Monsieur, [C], [R], [T] condamné aux dépens, devront payer à la BNP PARIBAS, au titre des frais exposés par eux et non compris dans les dépens, une somme qu’il est équitable de fixer à 150 euros.
3.3. Sur l’exécution provisoire du jugement
Aux termes de l’article 514 du code de procédure civile, les décisions de première instance sont de droit exécutoires à titre provisoire à moins que la loi ou la décision rendue n’en dispose autrement.

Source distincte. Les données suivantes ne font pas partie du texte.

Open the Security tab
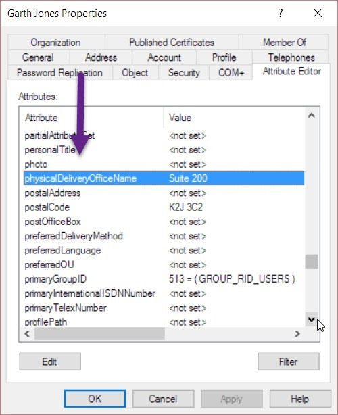 tap(184, 73)
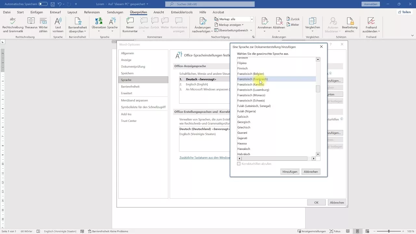The height and width of the screenshot is (234, 416).
Task: Click the Rechtschreibung und Grammatik icon
Action: (x=13, y=21)
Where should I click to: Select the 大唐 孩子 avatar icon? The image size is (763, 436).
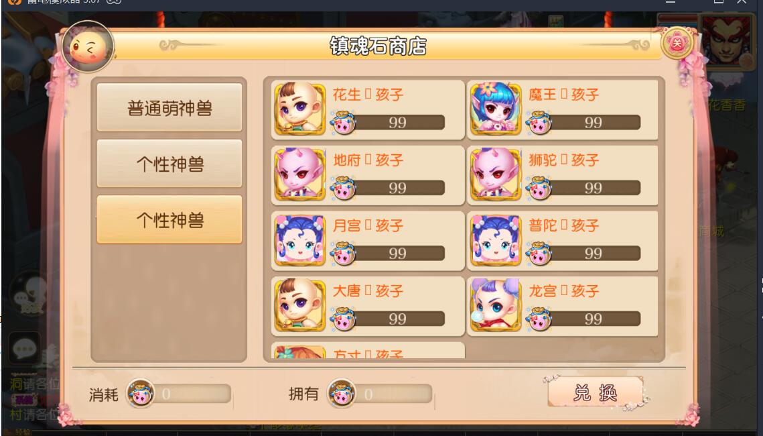coord(299,305)
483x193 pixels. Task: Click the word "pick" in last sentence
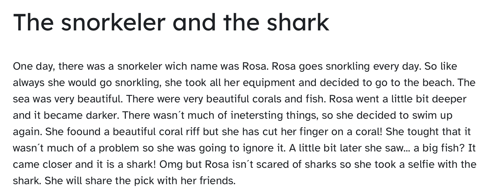(144, 181)
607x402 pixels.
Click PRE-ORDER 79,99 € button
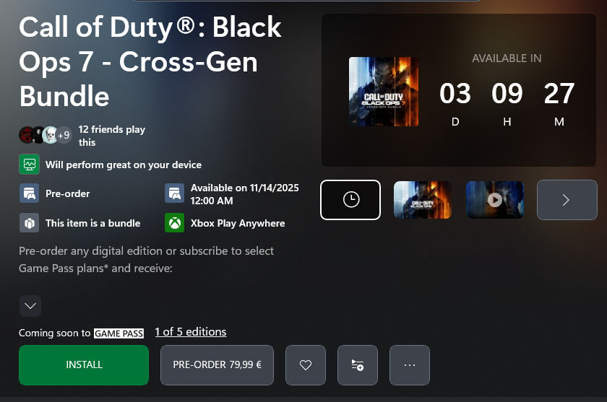point(218,365)
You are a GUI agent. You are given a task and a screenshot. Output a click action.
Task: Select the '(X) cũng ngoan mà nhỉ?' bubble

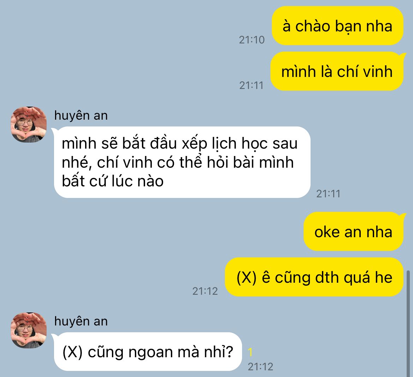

En l’espèce, compte tenu de l’absence de motif dérogatoire, il sera rappelé que la présente décision est exécutoire de plein droit par provision.
PAR CES MOTIFS
Le Juge des contentieux de la protection, statuant après débats en audience publique, par jugement contradictoire, mis à disposition au greffe, et en premier ressort
CONSTATE la déchéance du terme à la date du 18 septembre 2023 ;
CONDAMNE Monsieur, [C], [R], [T] à payer à la société anonyme BNP PARIBAS au titre du prêt personnel n°30004 00448 00060953917 57:
— la somme de 6 662, 05 euros de capital restant dû au 4 septembre 2023, outre intérêts au taux contractuel majoré de 4, 37 % l’an depuis le 18 septembre 2023 et jusqu’à complet règlement,
— 30 euros d’indemnité de résiliation, intérêts au taux légal à compter du prononcé du jugement et jusqu’à parfait paiement,
AUTORISE Monsieur, [C], [R], [T] à se libérer des sommes dues en 23 versements mensuels et successifs de 80 euros et une 24ème et dernière mensualité pour solder la dette en principal, outre les frais et intérêts fixés par la présente décision ;
DIT que ces sommes seront exigibles le 15 de chaque mois suivant la date de signification du présent jugement ;
DIT qu’à défaut de paiement d’une seule mensualité à l’échéance, la totalité de la somme restante due redeviendra exigible 15 jours après une mise en demeure de la société anonyme BNP PARIBAS France ;
CONDAMNE Monsieur, [C], [R], [T] aux entiers dépens de l’instance ;
CONDAMNE Monsieur, [C], [R], [T] à payer à la société anonyme BNP PARIBAS la somme de 150 euros au titre des dispositions de l’article 700 du code de procédure civile ;
DIT n’y avoir lieu à écarter l’exécution provisoire de la décision qui est de droit.
EN FOI DE QUOI, le présent jugement a été signé par le Juge des Contentieux de la Protection et le Greffier, sus-désignés, présents lors du prononcé.